Karlie Kloss and Vogue Slammed for Cultural Appropriation in Photo Shoot
American model Karlie Kloss came under fire on Wednesday because of a photo shoot in the March issue of Vogue, which was dubbed the “diversity issue.” In the photos, Kloss appeared as an Asian woman in a Japanese-themed shoot. People on social media were swift to criticize her and the magazine, accusing them of cultural appropriation.
— The Cut (@TheCut) February 14, 2017
The photo shoot was reportedly a tribute to Richard Avedon’s famous shoot in 1966, in which he photographed German model Veruschka in Japan wearing exclusive furs. This time, photographer Mikael Jansson photographed Kloss in Japan, dressed in a traditional kimono and wearing a black wig. In one of the photos she poses next to a sumo wrestler. In another, she pumps water from an old-fashioned well.
Emma Stone, Scarlett Johansson, and Tilda Swinton turn to Karlie Kloss. “Your turn, girl.”
Karlie on phone: “Hello, Vogue? Make me Asian.” pic.twitter.com/zgUWIB022Q
— Ira Madison III (@ira) February 14, 2017
But, you would think that if the point of having a diversity issue is to show the diversity of women in fashion and in the world, maybe it would make more sense to cast an Asian model in this role.
This is why Vogue is cancelled.

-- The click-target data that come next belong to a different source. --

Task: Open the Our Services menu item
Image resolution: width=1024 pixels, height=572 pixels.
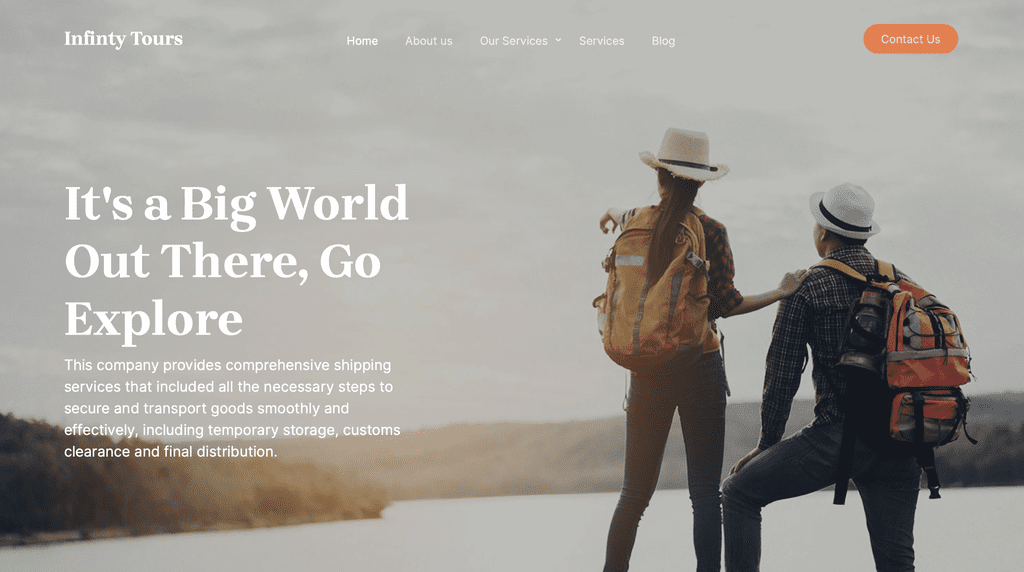Action: tap(513, 40)
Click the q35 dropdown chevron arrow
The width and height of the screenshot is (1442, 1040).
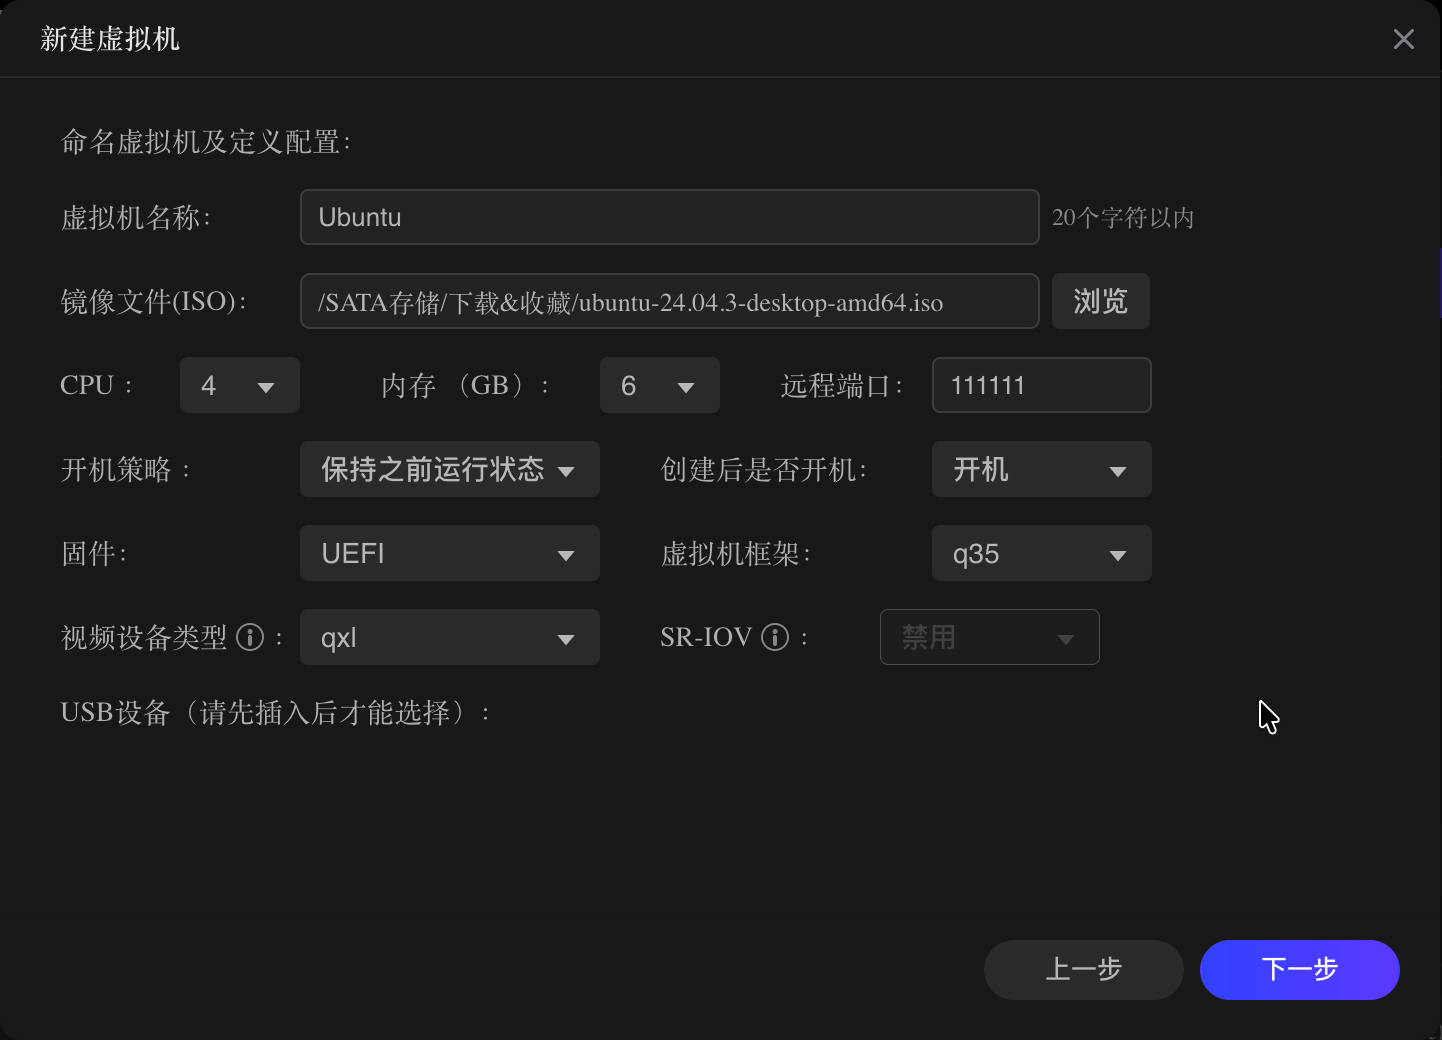point(1118,553)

Their idea of “edgy” is hiring white people to imitate other races instead of just hiring diverse models. https://t.co/29lUkHfjLn
— The Glossier (@theglossier) February 14, 2017
But it seems like the people at Vogue didn’t think about that.
IDAF this was an homage to a 1966 Vogue shoot. Sure, take the visual inspiration—Don’t copy the dusty cultural insensitivty from 50 yrs ago https://t.co/gBOKbRugEq
— Chin Lu 呂錦華 (@ChinHuaLu) February 14, 2017
Kloss later apologized through her Twitter account, and Vogue removed the pictures from its website.
— Karlie Kloss (@karliekloss) February 15, 2017
Cultural appropriation in fashion is a common phenomenon, and it’s not the first time Kloss has been involved in a controversy of this kind. In 2012 the blonde and blue-eyed model walked the runway at the Victoria’s Secret Fashion Show wearing a Native American-inspired headdress and fringe. The company and Kloss faced backlash immediately. Native Appropriations, a website that is dedicated to countering stereotypes of Native American Indians, Alaskans, and Hawaiians, called out Victoria’s Secret for the costumes, and the company and Kloss both issued statements with apologies.
Karlie Kloss wearing a traditional Native American Headdress, representing November, for the ‘Calendar Girls’ segment at VSFS 2012 pic.twitter.com/WP3VdOb9XE
— daphne (@voguejupiter) December 6, 2016
There have been other recent incidents that garnered criticism for casting white women in Asian roles. In November, the movie “Doctor Strange” premiered with white, British actress Tilda Swinton in the role of a character that originally was meant to be an older, Tibetan man. The movie “Ghost in the Shell” was accused of whitewashing as Scarlett Johansson was cast as leading role in a remake of a classic manga movie. And in the summer of 2015, white actress Emma Stone played a character who is part-Asian in Cameron Crowe’s flick “Aloha.”
It’s probably high time for Hollywood and the fashion world to start thinking about how to increase actual diversity.